=== SUPPLIED RECORDS ===
(begin)

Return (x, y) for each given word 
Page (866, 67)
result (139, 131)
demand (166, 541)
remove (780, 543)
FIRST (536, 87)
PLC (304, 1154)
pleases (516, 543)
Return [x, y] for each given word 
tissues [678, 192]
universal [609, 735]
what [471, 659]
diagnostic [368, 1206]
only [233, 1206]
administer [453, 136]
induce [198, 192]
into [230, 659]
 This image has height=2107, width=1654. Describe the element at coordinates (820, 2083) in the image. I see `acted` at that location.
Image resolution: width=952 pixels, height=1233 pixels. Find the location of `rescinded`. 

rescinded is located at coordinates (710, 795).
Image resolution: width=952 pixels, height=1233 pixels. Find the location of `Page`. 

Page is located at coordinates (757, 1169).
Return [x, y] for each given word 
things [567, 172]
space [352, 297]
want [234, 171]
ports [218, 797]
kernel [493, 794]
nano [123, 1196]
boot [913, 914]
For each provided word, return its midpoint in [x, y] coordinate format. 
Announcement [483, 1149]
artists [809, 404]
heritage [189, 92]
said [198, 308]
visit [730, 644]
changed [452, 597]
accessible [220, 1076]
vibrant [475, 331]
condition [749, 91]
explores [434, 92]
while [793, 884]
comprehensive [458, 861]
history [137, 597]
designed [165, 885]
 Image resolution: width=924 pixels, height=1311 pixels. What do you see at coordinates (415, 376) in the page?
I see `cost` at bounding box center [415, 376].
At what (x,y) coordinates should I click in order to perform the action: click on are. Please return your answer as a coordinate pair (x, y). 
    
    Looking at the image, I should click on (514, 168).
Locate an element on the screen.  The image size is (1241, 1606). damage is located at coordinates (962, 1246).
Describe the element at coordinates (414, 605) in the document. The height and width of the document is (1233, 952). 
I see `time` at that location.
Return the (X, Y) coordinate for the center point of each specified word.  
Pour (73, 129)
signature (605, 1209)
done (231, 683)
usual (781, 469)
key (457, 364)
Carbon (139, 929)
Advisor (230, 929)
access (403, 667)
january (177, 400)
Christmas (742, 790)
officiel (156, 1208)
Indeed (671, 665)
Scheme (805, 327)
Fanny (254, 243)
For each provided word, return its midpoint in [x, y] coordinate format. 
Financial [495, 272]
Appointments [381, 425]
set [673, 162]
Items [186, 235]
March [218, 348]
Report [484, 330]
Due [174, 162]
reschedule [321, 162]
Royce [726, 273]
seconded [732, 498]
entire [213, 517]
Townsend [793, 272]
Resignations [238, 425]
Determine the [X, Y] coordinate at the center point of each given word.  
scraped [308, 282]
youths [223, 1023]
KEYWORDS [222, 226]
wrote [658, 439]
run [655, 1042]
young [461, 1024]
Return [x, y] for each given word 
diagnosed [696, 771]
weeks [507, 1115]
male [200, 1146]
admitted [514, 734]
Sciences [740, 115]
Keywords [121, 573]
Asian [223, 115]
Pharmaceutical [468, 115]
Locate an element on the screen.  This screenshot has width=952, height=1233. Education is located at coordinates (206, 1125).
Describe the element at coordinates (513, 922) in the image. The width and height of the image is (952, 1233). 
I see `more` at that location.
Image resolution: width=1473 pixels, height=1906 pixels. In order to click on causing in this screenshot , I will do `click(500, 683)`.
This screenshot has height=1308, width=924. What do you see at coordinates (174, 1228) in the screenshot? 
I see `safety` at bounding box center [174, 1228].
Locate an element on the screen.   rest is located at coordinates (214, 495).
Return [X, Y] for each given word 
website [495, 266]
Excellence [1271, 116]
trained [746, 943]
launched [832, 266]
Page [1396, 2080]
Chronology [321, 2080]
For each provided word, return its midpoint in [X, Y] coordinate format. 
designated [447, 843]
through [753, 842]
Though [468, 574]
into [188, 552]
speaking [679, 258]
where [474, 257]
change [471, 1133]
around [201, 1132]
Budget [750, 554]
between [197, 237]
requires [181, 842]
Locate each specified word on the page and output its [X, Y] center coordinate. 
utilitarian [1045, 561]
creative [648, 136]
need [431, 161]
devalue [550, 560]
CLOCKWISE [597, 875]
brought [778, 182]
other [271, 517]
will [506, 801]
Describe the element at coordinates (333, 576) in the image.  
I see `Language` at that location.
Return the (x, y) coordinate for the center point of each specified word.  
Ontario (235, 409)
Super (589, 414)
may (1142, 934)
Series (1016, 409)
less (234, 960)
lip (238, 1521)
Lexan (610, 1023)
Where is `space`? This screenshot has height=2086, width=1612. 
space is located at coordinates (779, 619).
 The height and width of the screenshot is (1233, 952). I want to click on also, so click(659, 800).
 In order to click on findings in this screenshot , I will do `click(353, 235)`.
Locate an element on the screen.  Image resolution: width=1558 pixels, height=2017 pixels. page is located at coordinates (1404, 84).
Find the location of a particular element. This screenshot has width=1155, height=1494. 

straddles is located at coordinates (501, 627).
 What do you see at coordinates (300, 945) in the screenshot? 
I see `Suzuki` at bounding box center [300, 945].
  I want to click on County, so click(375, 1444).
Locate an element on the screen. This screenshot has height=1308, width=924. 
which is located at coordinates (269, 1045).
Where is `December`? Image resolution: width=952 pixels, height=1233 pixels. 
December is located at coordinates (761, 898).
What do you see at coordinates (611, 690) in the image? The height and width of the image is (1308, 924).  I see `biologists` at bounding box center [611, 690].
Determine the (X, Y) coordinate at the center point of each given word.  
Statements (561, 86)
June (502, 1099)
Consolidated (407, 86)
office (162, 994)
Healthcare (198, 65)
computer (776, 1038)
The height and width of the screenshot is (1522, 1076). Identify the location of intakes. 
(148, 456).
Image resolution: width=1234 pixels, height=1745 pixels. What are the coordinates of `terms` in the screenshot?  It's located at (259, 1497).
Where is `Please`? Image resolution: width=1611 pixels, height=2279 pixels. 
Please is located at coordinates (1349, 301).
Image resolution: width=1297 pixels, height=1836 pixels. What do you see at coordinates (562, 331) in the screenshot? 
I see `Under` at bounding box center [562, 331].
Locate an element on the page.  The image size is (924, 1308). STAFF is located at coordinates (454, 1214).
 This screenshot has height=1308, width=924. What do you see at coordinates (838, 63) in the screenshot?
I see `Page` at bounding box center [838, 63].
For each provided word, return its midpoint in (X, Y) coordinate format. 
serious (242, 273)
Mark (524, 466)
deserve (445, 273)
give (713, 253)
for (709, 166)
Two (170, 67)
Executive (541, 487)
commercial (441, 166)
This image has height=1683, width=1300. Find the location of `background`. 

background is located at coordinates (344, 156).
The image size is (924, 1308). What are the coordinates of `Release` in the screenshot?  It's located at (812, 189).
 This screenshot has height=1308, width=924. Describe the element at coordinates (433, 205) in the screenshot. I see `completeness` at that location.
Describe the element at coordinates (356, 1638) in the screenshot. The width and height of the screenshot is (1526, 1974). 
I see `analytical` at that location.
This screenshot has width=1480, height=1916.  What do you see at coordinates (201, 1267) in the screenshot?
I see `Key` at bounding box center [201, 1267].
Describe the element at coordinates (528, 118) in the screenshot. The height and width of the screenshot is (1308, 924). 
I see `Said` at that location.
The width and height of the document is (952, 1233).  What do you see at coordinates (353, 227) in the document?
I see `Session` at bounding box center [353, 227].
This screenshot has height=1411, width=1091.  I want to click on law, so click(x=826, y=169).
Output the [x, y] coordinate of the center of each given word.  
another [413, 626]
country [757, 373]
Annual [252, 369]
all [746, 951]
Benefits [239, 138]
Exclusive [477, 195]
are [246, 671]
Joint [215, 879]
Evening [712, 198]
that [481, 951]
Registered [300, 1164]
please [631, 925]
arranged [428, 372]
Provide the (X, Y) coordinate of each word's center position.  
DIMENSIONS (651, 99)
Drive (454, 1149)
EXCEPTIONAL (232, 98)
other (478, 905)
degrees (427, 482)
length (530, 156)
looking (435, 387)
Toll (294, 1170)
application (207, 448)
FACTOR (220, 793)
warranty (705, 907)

(end)

=== TO DO ===
Copy out, unchanged, the stretch of the data from the line containing "degrees (427, 482)" through the last line.

=== FULL SOLUTION ===
degrees (427, 482)
length (530, 156)
looking (435, 387)
Toll (294, 1170)
application (207, 448)
FACTOR (220, 793)
warranty (705, 907)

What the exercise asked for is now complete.